Until a week or so ago, the last Western I’d read was Larry McMurtry’s Lonesome Dove, which managed to scoop the Pulitzer Prize for Fiction in 1986. Long gone were the cardboard cut-out heroes and villains of my childhood reading. The clean-cut cowboy, the vicious outlaw, the savage axe-wielding ‘Indian’, whilst not precisely based on a myth, certainly promoted a very one-sided and (dare I say) European-centred picture of the colonisation of North America. In the past few decades, we have learned the truth about the ‘West’, and it doesn’t always make pleasant reading.
The Open Road – Review
My reading of The Open Road was hampered by an inadequate knowledge of American history – and even of its geography! At times, I was impelled to check a date or a detail before reading on. However, this is the kind of story that makes you want turn the pages and finish. There is adventure, there are gunfights and romance, and a tear or two is shed. The book has some beautiful language, evoking a sense of longing for the wild beauty of the country. But it also has a disturbing feel, for example when discussing the plight of the natives, the ignoring of treaties, the slaughter of the buffalo, or the antics of the cavalry, a sort of conscience prick that says this is not the way it should have been.
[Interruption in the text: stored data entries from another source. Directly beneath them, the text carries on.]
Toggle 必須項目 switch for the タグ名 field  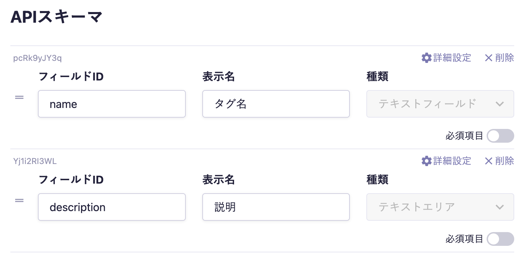pos(500,136)
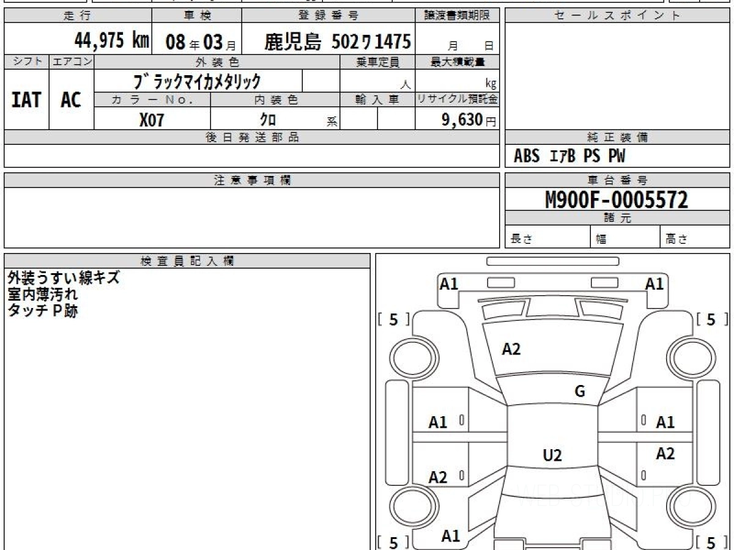Click the G mark on the windshield
The image size is (734, 550).
coord(580,392)
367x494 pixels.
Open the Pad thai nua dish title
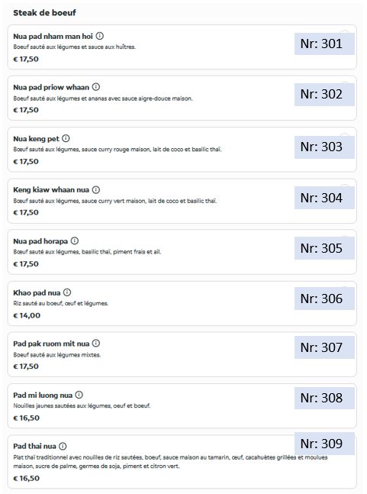pyautogui.click(x=34, y=447)
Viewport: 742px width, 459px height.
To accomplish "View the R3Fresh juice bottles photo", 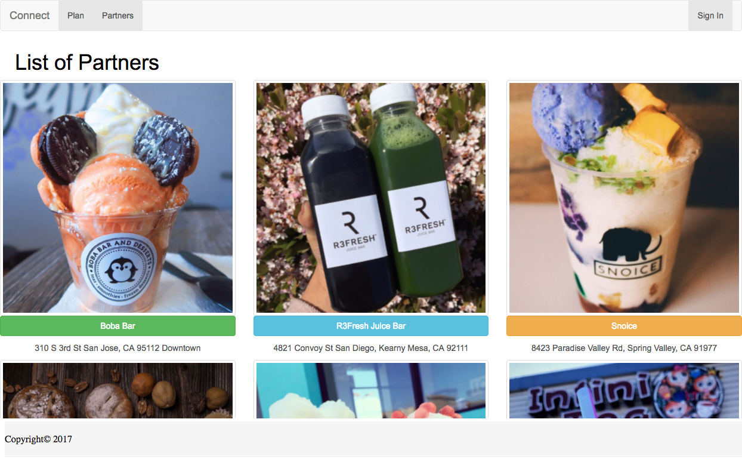I will click(371, 198).
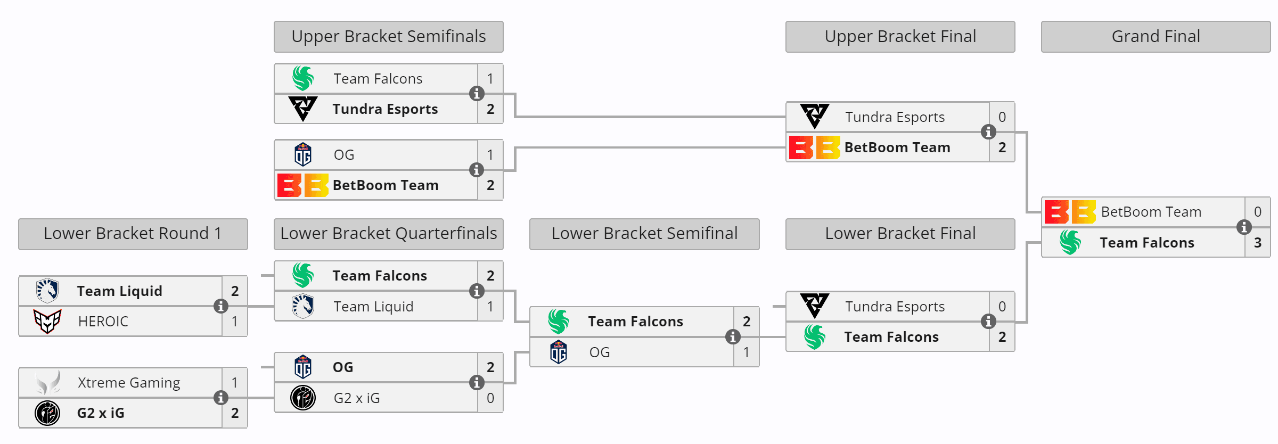Click the info icon for Grand Final match

1244,227
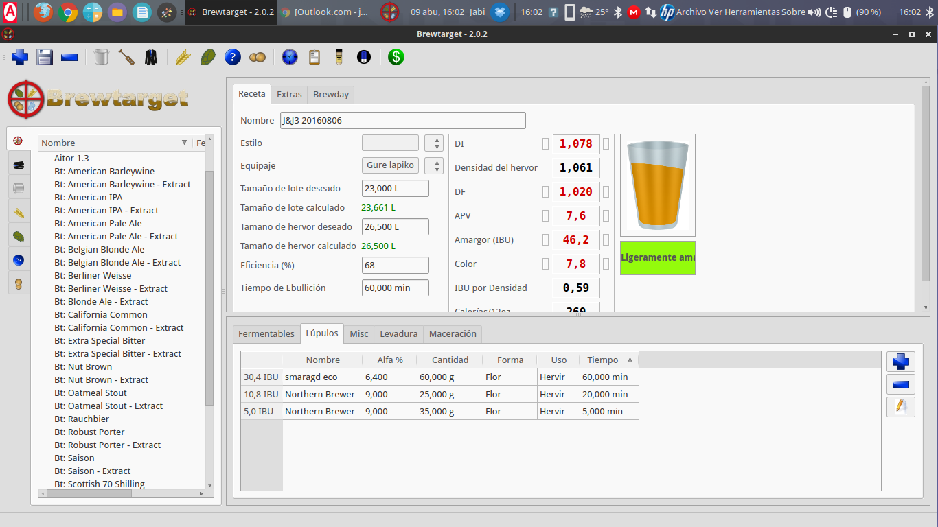
Task: Click the Eficiencia (%) input field
Action: pos(395,266)
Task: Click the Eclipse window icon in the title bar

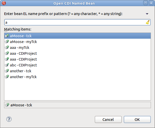Action: (3, 3)
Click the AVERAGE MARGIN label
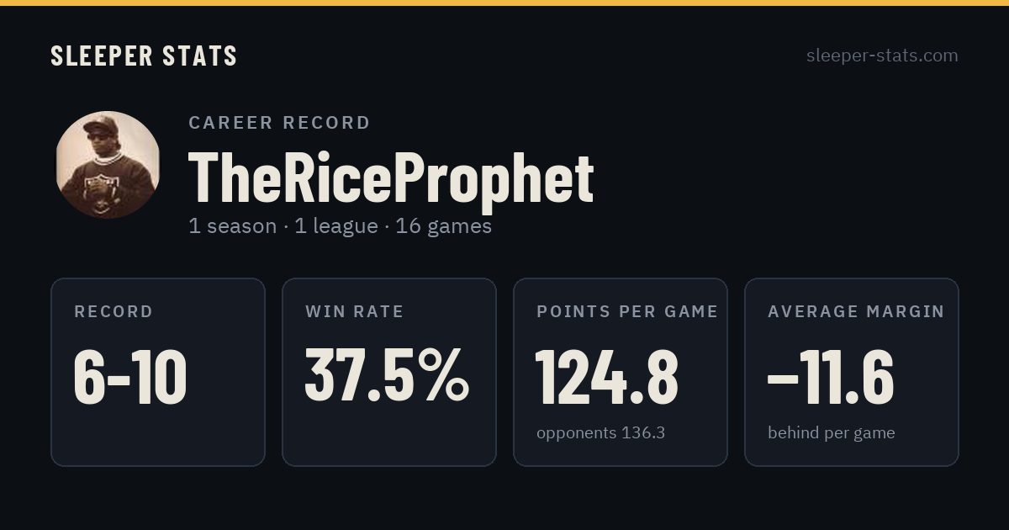The image size is (1009, 530). 856,311
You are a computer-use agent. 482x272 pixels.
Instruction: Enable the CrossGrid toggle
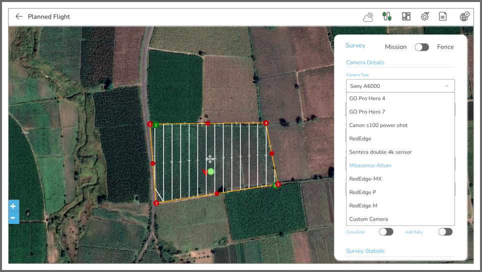(x=386, y=232)
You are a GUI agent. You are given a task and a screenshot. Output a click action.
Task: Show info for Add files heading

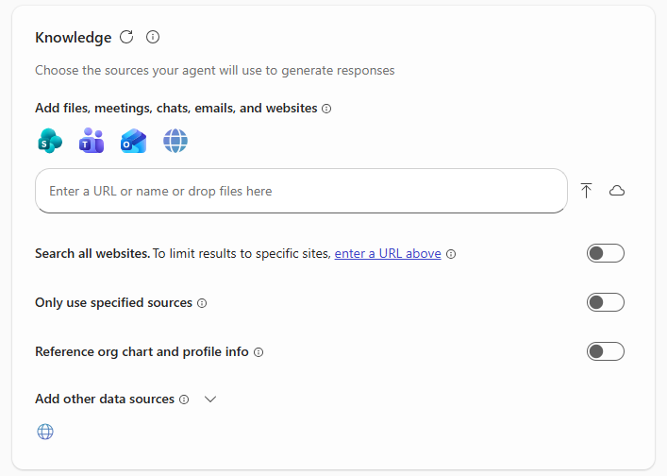click(326, 109)
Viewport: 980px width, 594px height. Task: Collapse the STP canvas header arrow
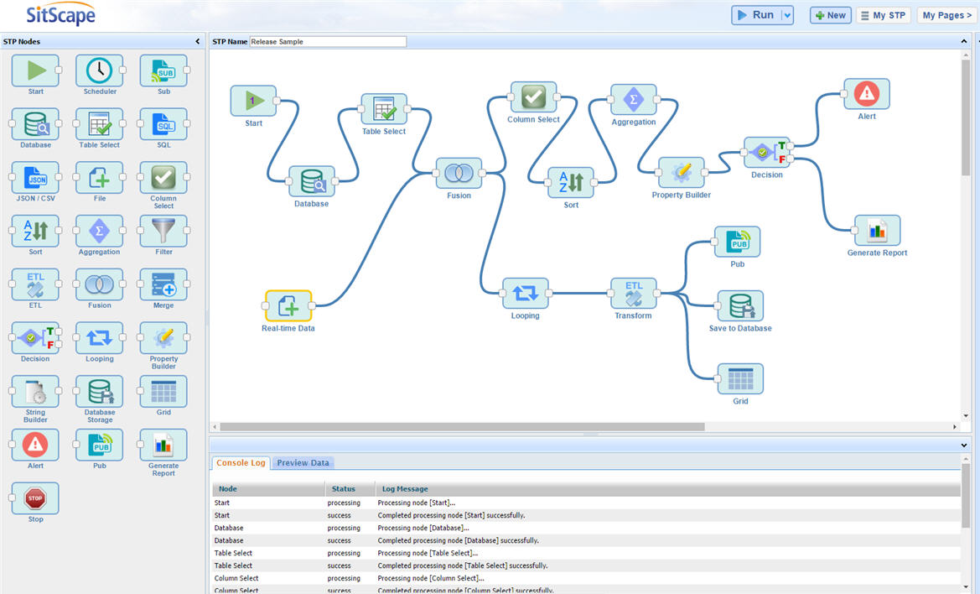[x=963, y=41]
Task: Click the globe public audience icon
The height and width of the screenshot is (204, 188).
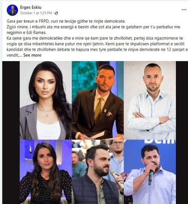Action: pyautogui.click(x=56, y=13)
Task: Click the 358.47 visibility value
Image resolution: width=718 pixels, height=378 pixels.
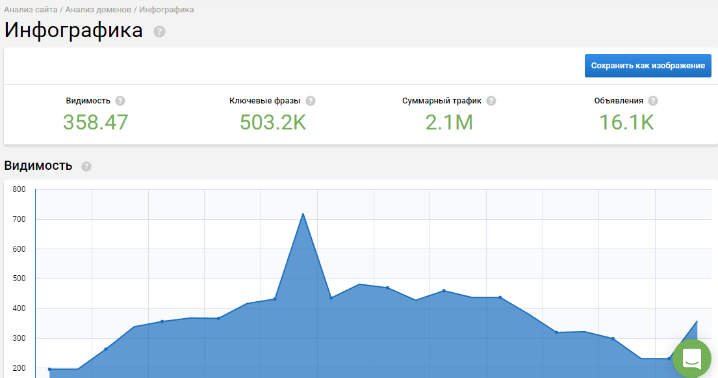Action: click(x=96, y=122)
The novel has likeable characters too (plus a few not so likeable) and we want to know what happens to them.
The Open Road has many superficial similarities to McMurtry’s novel Lonesome Dove. It has the wide open prairies, the harsh winters, the marauding ‘Indians’, the uncertainties and the cheapness of life on the road and in the frontier towns. It has themes of friendship, honour and betrayal. (Both novels even feature a character called Gus!) However, at that point, the apparent connections break down. Holaday’s characters Win, Jeb and Meg are their own people. They carve out their own path and are not mock-up versions of McMurtry’s Call, Gus and Lorena.
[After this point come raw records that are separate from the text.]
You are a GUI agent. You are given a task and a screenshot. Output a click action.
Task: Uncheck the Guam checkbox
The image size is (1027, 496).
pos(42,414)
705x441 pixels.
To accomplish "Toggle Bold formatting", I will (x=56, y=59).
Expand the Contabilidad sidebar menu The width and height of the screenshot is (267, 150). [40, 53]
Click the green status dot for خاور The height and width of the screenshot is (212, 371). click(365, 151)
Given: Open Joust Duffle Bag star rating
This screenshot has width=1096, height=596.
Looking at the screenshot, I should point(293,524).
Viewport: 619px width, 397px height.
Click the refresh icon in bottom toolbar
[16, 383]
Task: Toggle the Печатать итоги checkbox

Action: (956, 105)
Many times, the narrative also recalled to mind some of the best Western movies to come out of Hollywood (though I don’t usually read them, I have always gone to the cinema a lot): The Big Country – though that was really about class warfare, and Dances With Wolves – about the plight of the Indian, for example.
The chapters alternate in point of view between the three main characters and that formula maintains the pace and expectation. I would have liked several chapters from the point of view of Gray Wolf, bringing him more into the foreground of the plot.
My only other negative thought concerns the ending, not so much how the novel ends but when. Although the love triangle needs a resolution – and the author gives us one! – I can’t help feeling that the story needn’t have gone on beyond that point. The introduction of [spoiler] at the end is a nice touch but it could have been done soorer.
The Open Road is a first novel by this author and is a very enjoyable read. Real-life characters such as Wesley Powell, Crazy Horse and – of course – Custer, get a mention but they don’t intrude and the fiction is better without them (certainly the last two). M.M. Holaday clearly has a passion for her historical subject matter, and this comes through in her writing. But she has also given us a delightfully human story of struggle, setback and success in the best traditions of both the Western and the true historical novel.